Case 5 & 6: Headache

  • Bacterial meningitis has a high morbidity and mortality, so there needs to be a high clinical suspicion for patients presenting with a headache and either neck stiffness, fever, or altered mental status.​

  • Physical exam maneuvers have an unreliable and low sensitivity, therefore the only test to rule out meningitis is a lumbar puncture. Only a select group of patients require a CT head prior to LP.​

  • Expeditious treatment with empiric antibiotics and adjunctive medications based on patient risk factors leads to a decreased mortality ​

Case 7: Cardiac Arrest

  • Transesophageal echocardiography is an emerging and likely useful tool in ongoing management, determination of etiology for arrest, and prognostication during cardiac arrests​

  • Transesophageal echocardiography allows for less time between compression on pulse checks compared to the transthoracic method​

  • Training models involving didactics and simulations are effective for obtaining appropriate images for emergency physicians ​


Mini Lit Blitz WITH Drs. Wosiski-Kuhn and Stothers

BP cuff sizing:

  • Using a cuff too large results in lower SBP, using too small results in higher BP 

VTE risk with hormonal contraception and NSAIDS

  • Isolated use + and contraception leads to IRR of 7.2

  • 10 or greater days and high or moderate risk hormonal contraception amplifies risk to IRR of 44.8

Procal with concurrent viral illness in febrile illness

  • Sensitivity dropped but specificity is unchanged

Transfusion threshold for anemia in MI

  • Improved outcome with liberal transfusion protocol 

Nitrate administration in RV MI

  • No statistically significant risk for hypotension, bradycardia, AMS or syncope in patients given nitro in RV MI vs. other MI region

ACORN trial - Cefepime vs. Zosyn

  • No difference in AKI and death between the mortality, even when receiving vancomycin

  • Delirium and coma - statistically significant increase when given cefepime


Post-Rosc Care WITH Dr.
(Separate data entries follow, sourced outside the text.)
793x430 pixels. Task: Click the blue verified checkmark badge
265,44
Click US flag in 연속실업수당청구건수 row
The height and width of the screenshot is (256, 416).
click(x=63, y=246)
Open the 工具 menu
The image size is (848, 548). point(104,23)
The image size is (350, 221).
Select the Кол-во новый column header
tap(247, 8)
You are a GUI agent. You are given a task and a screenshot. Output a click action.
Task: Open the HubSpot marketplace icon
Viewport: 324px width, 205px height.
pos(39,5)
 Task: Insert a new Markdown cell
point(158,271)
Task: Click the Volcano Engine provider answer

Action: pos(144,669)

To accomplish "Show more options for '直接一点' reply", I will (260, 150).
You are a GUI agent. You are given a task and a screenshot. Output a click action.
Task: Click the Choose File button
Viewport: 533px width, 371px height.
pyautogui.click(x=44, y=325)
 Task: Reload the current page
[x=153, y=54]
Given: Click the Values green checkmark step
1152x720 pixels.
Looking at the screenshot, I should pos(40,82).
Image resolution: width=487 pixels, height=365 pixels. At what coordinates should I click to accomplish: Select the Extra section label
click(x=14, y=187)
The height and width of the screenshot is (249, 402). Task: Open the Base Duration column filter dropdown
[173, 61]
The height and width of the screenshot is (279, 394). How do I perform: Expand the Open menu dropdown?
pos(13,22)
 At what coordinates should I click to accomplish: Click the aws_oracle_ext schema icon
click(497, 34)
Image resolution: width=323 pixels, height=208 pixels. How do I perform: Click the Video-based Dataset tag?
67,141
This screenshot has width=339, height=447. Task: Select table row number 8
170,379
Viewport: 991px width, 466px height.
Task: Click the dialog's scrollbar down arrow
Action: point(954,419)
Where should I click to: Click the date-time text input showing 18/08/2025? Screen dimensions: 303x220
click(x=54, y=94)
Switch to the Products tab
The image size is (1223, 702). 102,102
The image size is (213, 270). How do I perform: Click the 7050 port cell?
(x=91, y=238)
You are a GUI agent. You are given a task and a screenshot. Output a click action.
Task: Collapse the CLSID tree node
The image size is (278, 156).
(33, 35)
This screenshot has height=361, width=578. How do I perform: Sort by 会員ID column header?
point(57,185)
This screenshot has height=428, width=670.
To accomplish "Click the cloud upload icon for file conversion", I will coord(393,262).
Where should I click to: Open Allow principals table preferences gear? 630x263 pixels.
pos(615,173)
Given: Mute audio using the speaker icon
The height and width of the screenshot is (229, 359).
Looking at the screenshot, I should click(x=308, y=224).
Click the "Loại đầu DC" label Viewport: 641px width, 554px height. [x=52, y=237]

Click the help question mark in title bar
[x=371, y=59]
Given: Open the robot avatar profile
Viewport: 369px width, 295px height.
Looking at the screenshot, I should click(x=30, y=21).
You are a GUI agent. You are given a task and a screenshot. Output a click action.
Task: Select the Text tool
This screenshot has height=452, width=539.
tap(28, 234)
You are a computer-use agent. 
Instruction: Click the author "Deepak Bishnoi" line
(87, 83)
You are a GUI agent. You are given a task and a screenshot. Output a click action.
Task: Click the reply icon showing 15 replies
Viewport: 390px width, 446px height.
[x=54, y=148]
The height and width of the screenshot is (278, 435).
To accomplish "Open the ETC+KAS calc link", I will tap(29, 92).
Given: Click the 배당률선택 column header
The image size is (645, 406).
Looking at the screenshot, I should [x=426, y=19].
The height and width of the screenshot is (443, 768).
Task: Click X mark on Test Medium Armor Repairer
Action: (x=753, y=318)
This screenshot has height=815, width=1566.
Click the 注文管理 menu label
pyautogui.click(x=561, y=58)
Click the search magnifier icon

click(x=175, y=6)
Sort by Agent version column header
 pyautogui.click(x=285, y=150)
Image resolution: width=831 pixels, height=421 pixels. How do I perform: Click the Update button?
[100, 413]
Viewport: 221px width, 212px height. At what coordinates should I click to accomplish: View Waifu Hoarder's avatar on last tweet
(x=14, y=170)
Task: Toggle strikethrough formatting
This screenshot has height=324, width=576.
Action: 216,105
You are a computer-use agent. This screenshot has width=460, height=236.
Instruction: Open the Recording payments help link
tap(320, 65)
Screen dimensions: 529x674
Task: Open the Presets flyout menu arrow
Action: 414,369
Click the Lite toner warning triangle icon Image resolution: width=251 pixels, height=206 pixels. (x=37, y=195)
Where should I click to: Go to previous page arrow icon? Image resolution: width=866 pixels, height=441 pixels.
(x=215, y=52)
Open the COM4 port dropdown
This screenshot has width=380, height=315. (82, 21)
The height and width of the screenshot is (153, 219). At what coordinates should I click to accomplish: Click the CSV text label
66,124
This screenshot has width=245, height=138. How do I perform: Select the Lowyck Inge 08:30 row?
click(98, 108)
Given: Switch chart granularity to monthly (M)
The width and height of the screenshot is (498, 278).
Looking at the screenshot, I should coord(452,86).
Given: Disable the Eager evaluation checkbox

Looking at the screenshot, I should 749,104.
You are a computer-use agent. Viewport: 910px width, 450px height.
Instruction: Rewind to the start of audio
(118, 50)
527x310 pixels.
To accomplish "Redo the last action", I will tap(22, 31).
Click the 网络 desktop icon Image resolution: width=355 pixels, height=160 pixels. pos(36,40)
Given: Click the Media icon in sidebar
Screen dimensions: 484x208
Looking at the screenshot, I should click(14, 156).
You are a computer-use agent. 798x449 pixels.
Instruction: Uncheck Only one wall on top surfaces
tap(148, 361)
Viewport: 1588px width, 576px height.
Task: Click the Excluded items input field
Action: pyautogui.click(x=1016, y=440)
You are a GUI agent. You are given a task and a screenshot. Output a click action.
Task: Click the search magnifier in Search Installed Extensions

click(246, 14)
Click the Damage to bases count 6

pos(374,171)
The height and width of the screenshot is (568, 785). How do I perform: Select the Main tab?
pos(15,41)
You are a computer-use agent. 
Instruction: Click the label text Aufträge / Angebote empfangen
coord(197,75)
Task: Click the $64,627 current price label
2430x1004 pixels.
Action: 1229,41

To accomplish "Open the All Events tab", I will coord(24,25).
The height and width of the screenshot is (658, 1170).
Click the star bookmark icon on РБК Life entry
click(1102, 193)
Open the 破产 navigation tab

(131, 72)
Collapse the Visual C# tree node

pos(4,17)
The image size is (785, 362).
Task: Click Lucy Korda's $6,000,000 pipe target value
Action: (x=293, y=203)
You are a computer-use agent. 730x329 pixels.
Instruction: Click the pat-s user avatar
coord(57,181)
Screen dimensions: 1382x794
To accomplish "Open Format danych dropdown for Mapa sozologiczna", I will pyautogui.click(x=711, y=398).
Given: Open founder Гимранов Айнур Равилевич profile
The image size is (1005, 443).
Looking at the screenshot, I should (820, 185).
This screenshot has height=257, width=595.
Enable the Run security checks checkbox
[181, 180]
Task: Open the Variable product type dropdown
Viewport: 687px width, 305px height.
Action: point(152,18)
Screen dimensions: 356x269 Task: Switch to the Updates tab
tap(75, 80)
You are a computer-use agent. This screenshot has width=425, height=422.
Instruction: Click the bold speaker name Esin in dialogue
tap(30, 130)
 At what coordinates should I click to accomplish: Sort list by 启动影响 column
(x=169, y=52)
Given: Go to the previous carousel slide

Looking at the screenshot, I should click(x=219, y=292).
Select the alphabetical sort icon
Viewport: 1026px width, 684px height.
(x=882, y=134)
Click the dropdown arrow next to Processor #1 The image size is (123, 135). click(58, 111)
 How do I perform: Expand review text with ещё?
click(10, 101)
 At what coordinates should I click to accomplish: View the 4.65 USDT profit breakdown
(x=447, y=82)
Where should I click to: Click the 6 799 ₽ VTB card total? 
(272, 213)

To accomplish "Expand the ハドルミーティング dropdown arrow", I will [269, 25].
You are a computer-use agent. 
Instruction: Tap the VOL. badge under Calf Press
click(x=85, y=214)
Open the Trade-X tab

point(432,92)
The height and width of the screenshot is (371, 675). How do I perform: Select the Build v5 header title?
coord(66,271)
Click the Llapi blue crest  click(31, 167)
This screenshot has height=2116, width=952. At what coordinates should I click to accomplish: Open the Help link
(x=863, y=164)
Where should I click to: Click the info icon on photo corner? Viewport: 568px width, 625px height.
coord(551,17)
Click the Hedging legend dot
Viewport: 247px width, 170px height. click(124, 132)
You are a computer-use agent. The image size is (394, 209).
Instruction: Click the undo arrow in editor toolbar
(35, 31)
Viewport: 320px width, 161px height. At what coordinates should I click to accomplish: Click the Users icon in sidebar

Benoit

 Post-ROSC = 2nd Most Critical Patient; Intra-Arrest = 1st most critical patient

Blood Pressure

  • Goal MAP > 65 for adults, can use epi and norepi to maintain this goals after potential fluids administered

Respiratory Rate

  • Do not want to hyperventilate the patients

  • Goal is 10-12 breaths per minute and end tidal of 35-45 (but this may be falsely low in shock)

Pulse Ox

  • Goal is 94-98% and can increase via O2 concentration and PEEP, the goal is not 100% and this may cause harm

Heart Rate

  • Too fast ( > 150 bpm) and too slow (< 50 is bad) and we can use our additional medications like amiodarone/lidocaine for tachycardia and epinephrine, atropine, and pacing for bradycardia

Temperature

  • Unlike trauma, cold is good!

  • Ways to do this in the OOHCA are leaving the patient semi-exposed and ice packs until the artic sun can be used in the ED/ICU

Advanced Airway

  • This is the not the most important step

  • If you are alone in the community, and the BVM/supraglottic device is working, then leave it 

EKG

  • Should not be the first thing you do post-arrest as waiting increases your specificity 

  • If the patient has an initial shockable rhythm, we should be calling the cath lab no matter what the initial EKG shows 

Prognostication

  • The pupils do not indicate an ability for prognostication

  • Should not be done within the first 72 hours


QI/KT: NSTI WITH Drs. Schor and De Castro

  • Necrotizing skin and soft tissue infection (NSTI) is a severe, rapidly progressive bacterial infection characterized by widespread necrosis of the skin and underlying soft tissues

  • Physical exam findings include edema that extends beyond erythema, severe pain out of proportion, crepitus, skin bullae, necrosis, or ecchymosis. 

  • Do not delay diagnostic studies such as imaging if the clinical suspicion is high. Consult a surgical service and start antibiotics (vancomycin, zosyn, clindamycin) promptly.